BEGIN Records for processing

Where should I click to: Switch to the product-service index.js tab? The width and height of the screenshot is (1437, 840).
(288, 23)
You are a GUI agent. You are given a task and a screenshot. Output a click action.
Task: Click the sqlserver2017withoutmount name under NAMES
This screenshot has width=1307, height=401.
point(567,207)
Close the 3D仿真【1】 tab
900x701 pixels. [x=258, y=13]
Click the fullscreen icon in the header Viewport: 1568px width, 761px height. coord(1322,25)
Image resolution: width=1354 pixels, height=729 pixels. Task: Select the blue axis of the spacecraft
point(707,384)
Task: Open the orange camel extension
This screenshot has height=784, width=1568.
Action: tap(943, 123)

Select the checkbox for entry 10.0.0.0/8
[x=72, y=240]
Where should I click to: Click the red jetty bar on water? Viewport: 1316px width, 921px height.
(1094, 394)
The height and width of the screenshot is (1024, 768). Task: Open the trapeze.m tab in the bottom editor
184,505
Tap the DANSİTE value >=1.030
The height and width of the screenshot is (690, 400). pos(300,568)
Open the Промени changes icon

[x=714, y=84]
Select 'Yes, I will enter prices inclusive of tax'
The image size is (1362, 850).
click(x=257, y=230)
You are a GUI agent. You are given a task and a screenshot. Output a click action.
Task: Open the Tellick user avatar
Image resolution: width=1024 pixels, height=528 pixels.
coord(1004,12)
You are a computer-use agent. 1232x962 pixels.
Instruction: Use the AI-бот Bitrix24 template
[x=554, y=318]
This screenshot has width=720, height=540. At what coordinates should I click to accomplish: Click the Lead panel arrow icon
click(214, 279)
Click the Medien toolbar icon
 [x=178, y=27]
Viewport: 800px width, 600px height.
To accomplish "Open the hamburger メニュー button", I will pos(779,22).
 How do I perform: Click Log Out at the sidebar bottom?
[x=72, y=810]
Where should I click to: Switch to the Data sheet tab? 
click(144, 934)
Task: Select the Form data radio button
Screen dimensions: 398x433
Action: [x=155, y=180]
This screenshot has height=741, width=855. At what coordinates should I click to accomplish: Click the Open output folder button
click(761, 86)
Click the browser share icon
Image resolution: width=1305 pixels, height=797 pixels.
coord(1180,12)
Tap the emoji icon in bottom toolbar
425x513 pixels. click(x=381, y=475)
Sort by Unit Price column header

END Records for processing

* _What the task asks_:
Pull out every line of the data above that contains the string "Switch". Case counts.

* _The completed task_:
Where should I click to: Switch to the product-service index.js tab? The width and height of the screenshot is (1437, 840).
Where should I click to: Switch to the Data sheet tab? 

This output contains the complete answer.